358-364 Atlantic Avenue; 375, 377, 377A and 387 Atlantic Ave.; 394-402 Atlantic Ave.; 405-409 Atlantic Ave.; 406-420 Atlantic Ave.

c. 1850s

While there are many intact Victorian-era storefronts on Atlantic Avenue, the blocks between Hoyt and Nevins Streets contain a particularly dense concentration. It is believed that many of them date to before the Civil War due to the presence of St. Peter’s Episcopal Church (site #7a), since, in typical neighborhood development patterns, churches followed residential and commercial construction. A post-Civil War building boom led to the development of plate glass that made large storefront windows possible. Thus, these storefronts stand as evidence of Atlantic Avenue’s early history as a bustling shopping district.
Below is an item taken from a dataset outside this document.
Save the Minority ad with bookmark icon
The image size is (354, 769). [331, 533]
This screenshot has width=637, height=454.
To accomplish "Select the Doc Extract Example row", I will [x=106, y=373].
While this part of Atlantic Avenue is not protected by historic district status, it does benefit from designation as a special zoning district. In 1972, the combined efforts of the Mayor's Office, the Office of Downtown Brooklyn Development and the NYC Department of City Planning created the Special Zoning District on Atlantic Avenue between Court Street and Flatbush Avenue. These bulk and use regulations aim to preserve the avenue’s scale and character, including original architectural features like its Victorian-era storefronts. In 2004, when the City created the Special Downtown Brooklyn District, Atlantic Avenue's regulations were retained as the Atlantic Avenue Subdistrict.